Kantar Social Media Intelligence reported that the ITV series was the most talked about show on Twitter in 2018. However, not even the producers could have predicted the growth of the show in 2019. 3.7 million people tuned in to watch the first episode on 3rd June. Added to those who viewed the show through ITV Hub, the online streaming service, to the viewing figure came in at 4.2 million — a considerable 1.3 million more than sat down to indulge in it some 12 months previous.
Health and beauty retailer Superdrug were the headline sponsor for the previous three years, striking up multi-million-pound deals. However, failed negotiations with the high-street store saw Love Island partner up with app-based takeaway company, Uber Eats. Reportedly, the delivery service paid more than £5m and their investment, despite what may seem financially intensive, makes considerable sense. During the first episode, 18.5 per cent of viewers that were watching TV at the time were watching Love Island. More importantly, for the brands who had invested, which include Lucozade, Ministry of Sound, and Samsung, 57 per cent of the demographic they were targeting that were watching television, 16-24 year old’s, were also tuned in.

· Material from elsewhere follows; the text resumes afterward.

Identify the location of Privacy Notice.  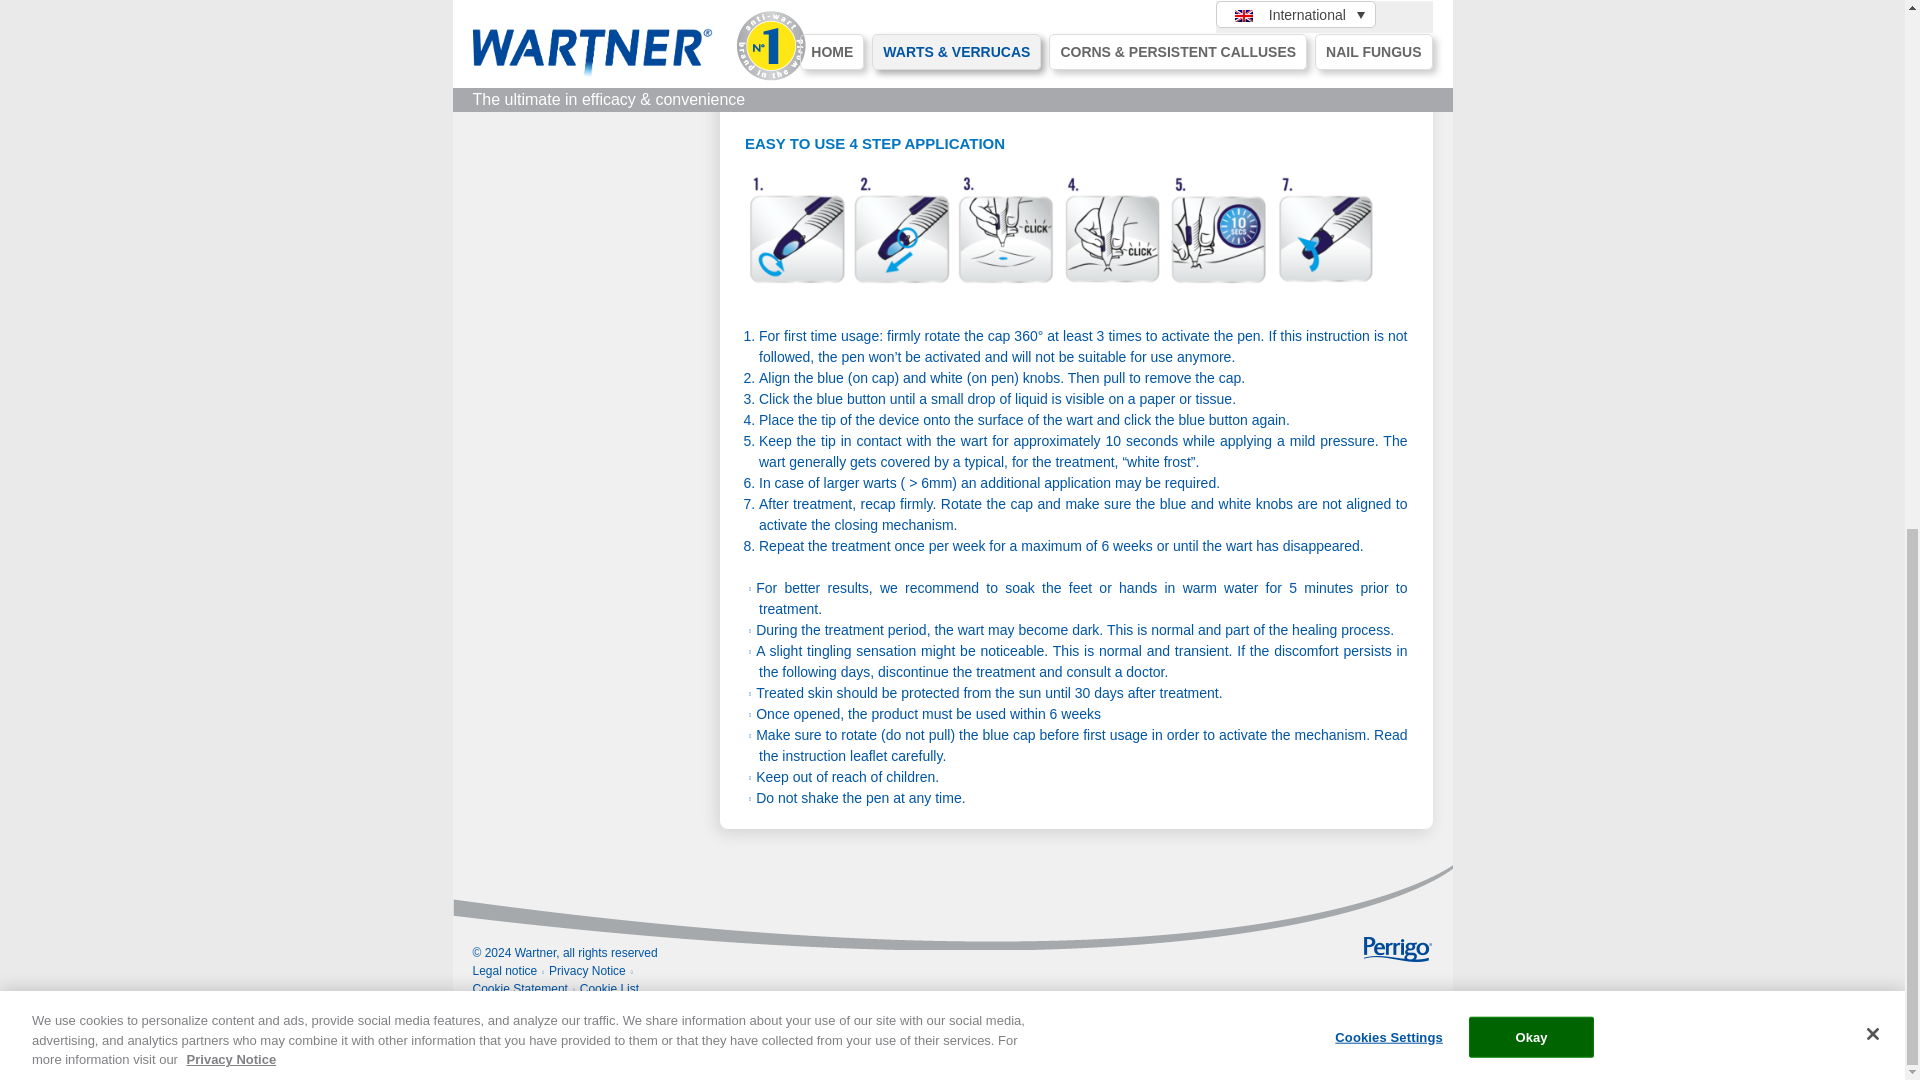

GoldenEye, The Italian Job, Mission: Impossible
Other than including some of the most jaw-dropping Hollywood movie scenes of all time, while also including some of the suavest men in history, these three films all have a common connection — the BMW brand. Pierce Brosnan, Mark Wahlberg, and Tom Cruise all negotiated some fairly unbelievable tasks at the helm of a vehicle produced by the German manufacturer, who, similarly, build the popular BMW X5.
Despite remaining faithful to the Aston Martin until 1995, it was inevitable that 007 was going to eventually swap driving position and get behind the wheel of the luxury BMW. Many seen the Bavarian company’s investment of $3 million a risk —if the movie release was to be delayed, the featured Z3 would be an outdated concept. But, their gamble paid dividends, and returned approximately $240 million in sales. Not only did profits rise like Bond’s passenger ejector seat, the brand built successfully built upon an already distinguished reputation.
In regard to the Italian Job remake in 2003, Film Critic Stephanie Zacharek noted, “the real start of The Italian Job is not a person but a car”. After providing more than thirty different Minis, to whom BMW are the owner, the final scene of the movie, one of the most exhilarating car chases to come out of Hollywood, which featured three different coloured models, BMW’s sales increased 22 per cent the following year.
The American Netflix series Stranger Things, now in its third season, is one of the most popular talking points in the modern media in 2019. Despite a gripping plot and undeniably talented acting delivered through the show’s young cast, viewers were quick to point the sheer multitude of brands which featured.
In a report generated by Concave Brand Tracking, it was estimated that the brand placement included in the third series was worth more than $15 million. The top ten visible labels were:
- Burger King
Due to the record-breaking viewership which Stranger Things attracts and the fact advertising is significantly cheaper on Netflix , Dominic Artzrouni, Director of Concave, suggests “the ROI numbers are making brands very happy”. Artzrouni goes on to draw upon the fact none of the products which are referenced were paid for by third parties and are all part of the show, which regularly calls upon ‘80s consumer culture.
There is no denying that product placement plays a significant role in the media, however, has it gone too far and started destructing the naturality of shows?